WHAT YOU SHOULD DO =>
Report back every line in the data that includes the string "agent".

GIVEN ENTRIES =>

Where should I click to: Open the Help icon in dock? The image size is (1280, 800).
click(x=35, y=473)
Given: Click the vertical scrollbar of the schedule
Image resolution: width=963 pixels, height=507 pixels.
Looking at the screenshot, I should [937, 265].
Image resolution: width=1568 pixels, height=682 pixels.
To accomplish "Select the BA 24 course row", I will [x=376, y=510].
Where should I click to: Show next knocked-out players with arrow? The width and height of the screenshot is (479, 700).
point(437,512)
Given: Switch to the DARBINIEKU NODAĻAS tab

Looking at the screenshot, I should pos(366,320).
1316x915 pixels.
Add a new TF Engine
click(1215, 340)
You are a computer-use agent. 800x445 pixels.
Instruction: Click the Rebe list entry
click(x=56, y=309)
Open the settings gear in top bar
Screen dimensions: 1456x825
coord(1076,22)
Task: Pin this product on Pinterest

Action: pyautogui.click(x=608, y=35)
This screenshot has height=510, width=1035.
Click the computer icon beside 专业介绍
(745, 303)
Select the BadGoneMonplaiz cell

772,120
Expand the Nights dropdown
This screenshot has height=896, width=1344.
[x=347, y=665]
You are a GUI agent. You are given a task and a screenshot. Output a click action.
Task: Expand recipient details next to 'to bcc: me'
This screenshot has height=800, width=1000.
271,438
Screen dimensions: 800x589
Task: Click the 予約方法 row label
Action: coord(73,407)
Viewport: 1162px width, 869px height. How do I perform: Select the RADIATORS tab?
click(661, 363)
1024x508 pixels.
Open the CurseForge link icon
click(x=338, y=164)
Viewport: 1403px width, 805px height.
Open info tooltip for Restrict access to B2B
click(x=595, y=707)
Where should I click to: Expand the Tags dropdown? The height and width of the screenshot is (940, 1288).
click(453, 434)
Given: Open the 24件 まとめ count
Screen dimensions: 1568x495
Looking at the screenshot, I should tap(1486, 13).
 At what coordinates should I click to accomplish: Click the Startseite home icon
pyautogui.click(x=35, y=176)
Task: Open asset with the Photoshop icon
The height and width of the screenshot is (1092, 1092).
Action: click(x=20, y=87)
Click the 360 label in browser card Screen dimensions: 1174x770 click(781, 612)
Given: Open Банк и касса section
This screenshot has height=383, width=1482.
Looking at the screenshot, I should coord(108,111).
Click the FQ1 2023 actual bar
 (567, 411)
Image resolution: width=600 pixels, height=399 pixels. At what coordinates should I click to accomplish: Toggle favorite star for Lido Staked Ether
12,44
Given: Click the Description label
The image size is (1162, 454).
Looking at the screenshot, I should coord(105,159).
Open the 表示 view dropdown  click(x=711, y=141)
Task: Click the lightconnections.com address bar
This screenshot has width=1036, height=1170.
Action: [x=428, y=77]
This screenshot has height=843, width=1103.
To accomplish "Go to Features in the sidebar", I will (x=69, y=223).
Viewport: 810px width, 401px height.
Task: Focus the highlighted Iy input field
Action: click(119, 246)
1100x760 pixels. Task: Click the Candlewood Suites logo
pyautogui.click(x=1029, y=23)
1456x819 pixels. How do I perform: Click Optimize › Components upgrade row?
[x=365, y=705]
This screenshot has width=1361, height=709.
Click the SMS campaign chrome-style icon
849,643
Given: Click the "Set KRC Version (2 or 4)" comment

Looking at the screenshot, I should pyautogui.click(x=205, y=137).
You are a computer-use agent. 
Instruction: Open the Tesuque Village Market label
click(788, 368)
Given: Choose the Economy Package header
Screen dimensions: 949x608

ANSWER TO THIS TASK =>
You are a computer-use agent. 800x445 pixels.
You are a GUI agent. You are given a task and a screenshot. Output a click action.
You are a computer-use agent. 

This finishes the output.